Hepatocyte-like HepG2 cells were exposed to SIH or to analogs showing greater stability, such as N′-[1-(2-Hydroxyphenyl)ethyliden]isonicotinoyl hydrazide (HAPI), or devoid of iron chelating properties, such as benzaldehyde isonicotinoyl hydrazone (BIH), and toxicity, oxidative stress and antioxidant (glutathione) metabolism were evaluated.
Autoxidation of Fe2+in vitro increased in the presence of SIH or HAPI (but not BIH), an effect partially blocked by Fe2+ chelation. Incubation of HepG2 cells with SIH or HAPI (but not BIH) was non-toxic and increased reactive oxygen species (ROS) levels, activated the transcription factor Nrf2, induced the catalytic subunit of γ-glutamate cysteine ligase (Gclc), and increased glutathione concentration.
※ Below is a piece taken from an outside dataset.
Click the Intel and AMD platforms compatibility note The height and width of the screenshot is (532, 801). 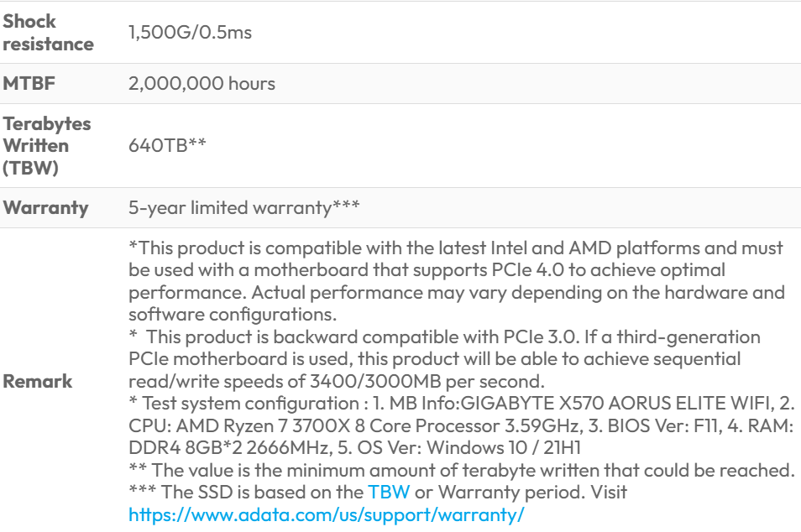pyautogui.click(x=455, y=249)
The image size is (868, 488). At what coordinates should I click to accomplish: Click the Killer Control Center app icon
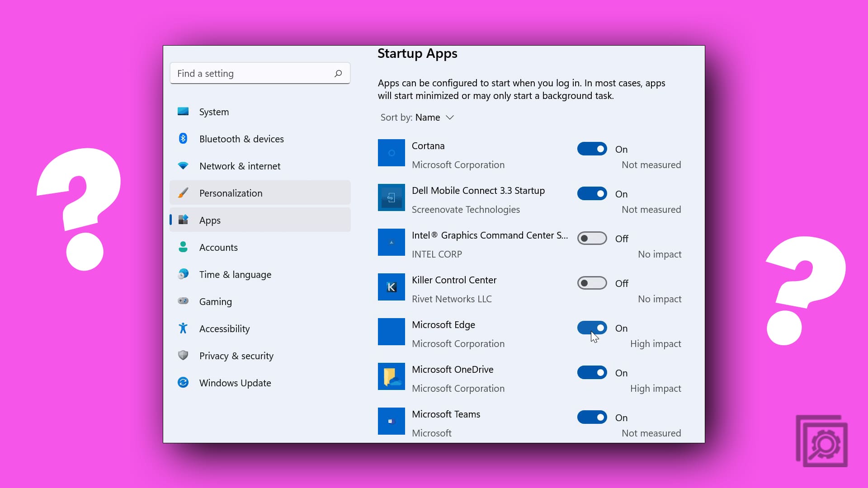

Fe2+ chelation decreased ROS and inhibited Nrf2 activation, and Nrf2 knock-down inhibited the induction of Gclc in the presence of HAPI. Inhibition of γ-glutamate cysteine ligase enzymatic activity inhibited the increase in glutathione caused by HAPI, and increased oxidative stress.
SIH iron chelators display both prooxidant (increasing the autoxidation rate of Fe2+) and antioxidant (activating Nrf2 signaling) effects.
Activation by SIH iron chelators of a hormetic antioxidant response contributes to their antioxidant properties and modulates the anti- and pro-oxidant balance.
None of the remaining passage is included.